======== GIVEN DATA
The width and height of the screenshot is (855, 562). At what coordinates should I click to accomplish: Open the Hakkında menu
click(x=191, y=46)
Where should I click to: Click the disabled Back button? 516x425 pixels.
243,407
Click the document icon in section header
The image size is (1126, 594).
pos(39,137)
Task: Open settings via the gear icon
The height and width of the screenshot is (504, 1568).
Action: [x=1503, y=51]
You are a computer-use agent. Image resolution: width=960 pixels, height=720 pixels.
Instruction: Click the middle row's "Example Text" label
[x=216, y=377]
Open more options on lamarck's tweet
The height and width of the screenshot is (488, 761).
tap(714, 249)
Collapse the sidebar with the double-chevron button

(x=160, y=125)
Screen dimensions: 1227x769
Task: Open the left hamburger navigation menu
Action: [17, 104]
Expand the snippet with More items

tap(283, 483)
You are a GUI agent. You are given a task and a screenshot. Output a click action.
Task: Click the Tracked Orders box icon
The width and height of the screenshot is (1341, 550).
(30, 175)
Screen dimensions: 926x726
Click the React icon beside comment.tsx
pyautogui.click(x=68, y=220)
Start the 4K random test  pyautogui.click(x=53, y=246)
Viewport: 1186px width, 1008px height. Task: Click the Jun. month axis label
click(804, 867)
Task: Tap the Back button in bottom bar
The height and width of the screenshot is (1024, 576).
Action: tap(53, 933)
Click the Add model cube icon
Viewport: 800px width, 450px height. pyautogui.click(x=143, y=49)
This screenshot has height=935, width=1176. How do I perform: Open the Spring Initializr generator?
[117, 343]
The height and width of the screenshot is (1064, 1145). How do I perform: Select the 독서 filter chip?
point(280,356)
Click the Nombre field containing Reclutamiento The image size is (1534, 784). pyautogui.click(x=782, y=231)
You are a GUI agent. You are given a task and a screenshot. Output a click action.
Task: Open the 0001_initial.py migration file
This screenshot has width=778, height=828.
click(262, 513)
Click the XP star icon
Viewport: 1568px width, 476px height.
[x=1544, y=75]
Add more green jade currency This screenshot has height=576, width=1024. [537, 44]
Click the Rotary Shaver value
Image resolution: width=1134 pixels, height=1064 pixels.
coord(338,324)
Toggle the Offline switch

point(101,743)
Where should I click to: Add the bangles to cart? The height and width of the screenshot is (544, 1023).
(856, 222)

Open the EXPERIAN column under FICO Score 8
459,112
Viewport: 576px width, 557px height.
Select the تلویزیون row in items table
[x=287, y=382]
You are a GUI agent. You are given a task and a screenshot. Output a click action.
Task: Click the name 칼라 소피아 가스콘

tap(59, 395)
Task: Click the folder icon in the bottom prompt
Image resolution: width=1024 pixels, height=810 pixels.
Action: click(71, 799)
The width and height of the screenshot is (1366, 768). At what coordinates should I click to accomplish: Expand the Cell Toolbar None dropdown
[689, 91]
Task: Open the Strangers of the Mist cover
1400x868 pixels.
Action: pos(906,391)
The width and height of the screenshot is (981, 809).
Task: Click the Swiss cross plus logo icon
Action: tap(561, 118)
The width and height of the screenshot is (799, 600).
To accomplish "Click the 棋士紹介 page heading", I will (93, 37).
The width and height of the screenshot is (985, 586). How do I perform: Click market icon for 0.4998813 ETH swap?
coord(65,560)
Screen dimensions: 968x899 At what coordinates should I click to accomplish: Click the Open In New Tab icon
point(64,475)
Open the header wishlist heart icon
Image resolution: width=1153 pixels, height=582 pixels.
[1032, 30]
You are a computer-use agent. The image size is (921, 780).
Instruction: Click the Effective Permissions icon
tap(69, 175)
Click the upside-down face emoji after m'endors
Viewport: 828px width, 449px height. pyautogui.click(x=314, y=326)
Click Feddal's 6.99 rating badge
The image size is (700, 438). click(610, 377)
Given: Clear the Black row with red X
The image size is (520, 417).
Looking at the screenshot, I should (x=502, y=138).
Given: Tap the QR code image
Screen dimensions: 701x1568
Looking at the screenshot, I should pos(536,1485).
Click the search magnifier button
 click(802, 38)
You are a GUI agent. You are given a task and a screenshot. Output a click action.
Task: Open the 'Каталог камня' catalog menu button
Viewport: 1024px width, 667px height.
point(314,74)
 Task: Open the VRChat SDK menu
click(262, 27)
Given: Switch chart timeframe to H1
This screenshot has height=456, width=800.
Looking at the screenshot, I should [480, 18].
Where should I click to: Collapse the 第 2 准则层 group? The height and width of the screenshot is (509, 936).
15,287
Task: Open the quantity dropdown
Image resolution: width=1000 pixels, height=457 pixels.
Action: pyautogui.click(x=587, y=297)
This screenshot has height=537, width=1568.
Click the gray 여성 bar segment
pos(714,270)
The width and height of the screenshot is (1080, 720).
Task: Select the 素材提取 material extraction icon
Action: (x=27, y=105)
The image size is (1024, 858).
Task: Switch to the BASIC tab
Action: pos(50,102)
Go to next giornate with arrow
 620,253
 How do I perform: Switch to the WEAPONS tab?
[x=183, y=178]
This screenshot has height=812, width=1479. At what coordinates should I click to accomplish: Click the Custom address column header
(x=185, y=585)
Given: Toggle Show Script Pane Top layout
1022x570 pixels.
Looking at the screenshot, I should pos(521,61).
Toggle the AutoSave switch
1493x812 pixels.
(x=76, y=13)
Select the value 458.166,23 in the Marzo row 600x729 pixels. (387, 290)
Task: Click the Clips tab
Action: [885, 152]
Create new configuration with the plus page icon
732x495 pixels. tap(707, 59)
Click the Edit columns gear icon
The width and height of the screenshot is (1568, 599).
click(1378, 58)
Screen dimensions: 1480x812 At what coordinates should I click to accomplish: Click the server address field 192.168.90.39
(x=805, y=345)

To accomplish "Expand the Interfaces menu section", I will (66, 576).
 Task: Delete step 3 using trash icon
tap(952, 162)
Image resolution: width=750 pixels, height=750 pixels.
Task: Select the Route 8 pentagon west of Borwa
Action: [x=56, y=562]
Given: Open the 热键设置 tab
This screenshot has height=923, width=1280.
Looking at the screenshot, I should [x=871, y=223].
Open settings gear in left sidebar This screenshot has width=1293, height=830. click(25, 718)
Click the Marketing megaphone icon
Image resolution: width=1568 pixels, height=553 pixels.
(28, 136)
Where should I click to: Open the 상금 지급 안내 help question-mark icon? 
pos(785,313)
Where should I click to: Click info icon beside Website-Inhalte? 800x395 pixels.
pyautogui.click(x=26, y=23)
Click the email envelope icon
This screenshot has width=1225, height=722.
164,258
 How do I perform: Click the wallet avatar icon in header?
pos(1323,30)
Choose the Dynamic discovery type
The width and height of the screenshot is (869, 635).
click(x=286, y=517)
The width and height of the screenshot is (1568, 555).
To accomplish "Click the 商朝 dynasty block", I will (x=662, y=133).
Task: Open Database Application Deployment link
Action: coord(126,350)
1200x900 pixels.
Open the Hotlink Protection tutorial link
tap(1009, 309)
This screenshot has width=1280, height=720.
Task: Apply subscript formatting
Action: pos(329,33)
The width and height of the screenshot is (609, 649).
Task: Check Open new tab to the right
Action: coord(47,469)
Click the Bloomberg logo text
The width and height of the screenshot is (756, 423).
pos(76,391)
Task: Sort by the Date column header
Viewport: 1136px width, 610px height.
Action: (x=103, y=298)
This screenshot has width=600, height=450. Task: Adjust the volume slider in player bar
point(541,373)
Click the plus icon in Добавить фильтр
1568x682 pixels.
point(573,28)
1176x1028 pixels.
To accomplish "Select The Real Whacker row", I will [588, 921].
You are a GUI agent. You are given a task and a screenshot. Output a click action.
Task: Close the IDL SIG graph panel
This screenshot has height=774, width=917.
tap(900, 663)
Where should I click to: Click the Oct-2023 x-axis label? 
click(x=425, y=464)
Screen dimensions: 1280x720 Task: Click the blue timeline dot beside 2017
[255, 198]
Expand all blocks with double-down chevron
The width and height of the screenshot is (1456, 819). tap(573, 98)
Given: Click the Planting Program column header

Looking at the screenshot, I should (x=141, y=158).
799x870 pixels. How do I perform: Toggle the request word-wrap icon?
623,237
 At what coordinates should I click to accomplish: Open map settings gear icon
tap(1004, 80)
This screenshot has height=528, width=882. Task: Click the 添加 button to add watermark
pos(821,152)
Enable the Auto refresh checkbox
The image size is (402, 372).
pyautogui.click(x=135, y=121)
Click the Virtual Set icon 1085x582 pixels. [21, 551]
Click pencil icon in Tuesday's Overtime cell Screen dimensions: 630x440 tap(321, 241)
================
INSTRUCTIONS FOR THE TASK – The response must contain every line from the listing above in which the string "bottom" appears.

OUTPUT BELOW –
Task: Tap the Back button in bottom bar
Task: Click the folder icon in the bottom prompt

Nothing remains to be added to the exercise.